Hospital administrators would also be advised to consider contributors to employee stress and resilience at a more systemic level rather than overemphasizing individual coping strategies, which may be poorly received (Authors, under review). Interventions might include increasing staffing levels, bringing in nursing students to serve as nursing aids, advocating for ongoing pandemic-related pay bonuses, facilitating time off for staff, creating calm spaces in the work environment, and offering small perks to employees where possible (e.g., free coffee, free parking, access to gym equipment) [27], [28], [29].

5.1. Limitations

Data was gathered through survey during one three-week period at one site, which limits generalizability of these findings to other healthcare workers in Canada. Differences in hospital management practices may limit generalizability of these findings sharply, even within the same province. It is not possible to make any attributions with regards to causality, for example, in the relationship between demographic group membership and distress levels. Certain ethnic groups appear to be underrepresented in the study sample although this may reflect underrepresentation in the population of healthcare workers. Unfortunately, we were not able to determine whether levels of stress, anxiety, and depression varied by participant ethnicity due to sample sizes; however, we note that many members of marginalized groups may have experienced greater distress during the pandemic [30]. Healthcare workers evincing high or very high levels of distress may have been less likely to participate, meaning that the true levels of distress in the population may be much higher. Finally, other kinds of mental health responses (e.g., traumatic symptoms, alcohol/substance use) were not measured in this investigation but might be relevant to investigate in future studies.

6. Conclusion

The results of this investigation can inform the coordination of response to the impact of the COVID-19 pandemic on healthcare providers. Levels of depression, anxiety, and stress most often fell into the “mild” category; however, a sizeable minority of participants endorsed severe or extremely severe distress. Formal support use was very low in this sample but the vast majority endorsed use of informal supports (e.g., hobbies, social support). These findings suggest that over-reliance on formal supports by healthcare managers, whether in the form of teletherapy, EAP or counselling, are unlikely to provide the breadth and depth of support that is required for healthcare workers during a pandemic. These findings point to several possibilities for intervention by healthcare management, such as psychoeducation about signs and symptoms of distress as well as possible impacts on functioning and de-stigmatization of mental health concerns among healthcare employees. Healthcare workers who may have increased need of support include younger employees, those who were redeployed during the pandemic, and those who were not exposed to COVID+ patients. Hospital management would be encouraged to develop, modify, and/or bolster existing programs that target non-frontline hospital employees.

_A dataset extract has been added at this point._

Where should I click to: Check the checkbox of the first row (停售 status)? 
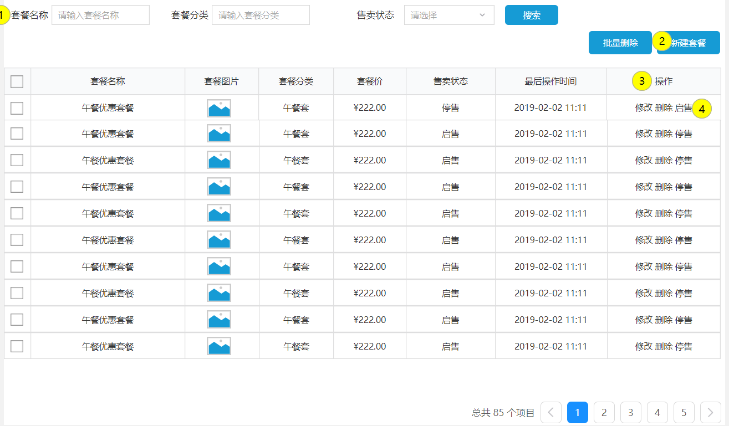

Declaration of Competing Interest

The authors have no conflict of interest to declare.

Acknowledgements

This study was funded by the WE-SPARK Health Institute and the University of Windsor. Neither the WE-SPARK Health Institute nor the University of Windsor had any involvement in study design, in the collection, analysis or interpretation of dating, in writing the report or in the decision to submit this article for publication.

Footnotes

Supplementary material associated with this article can be found, in the online version, at doi:10.1016/j.healthpol.2022.01.002.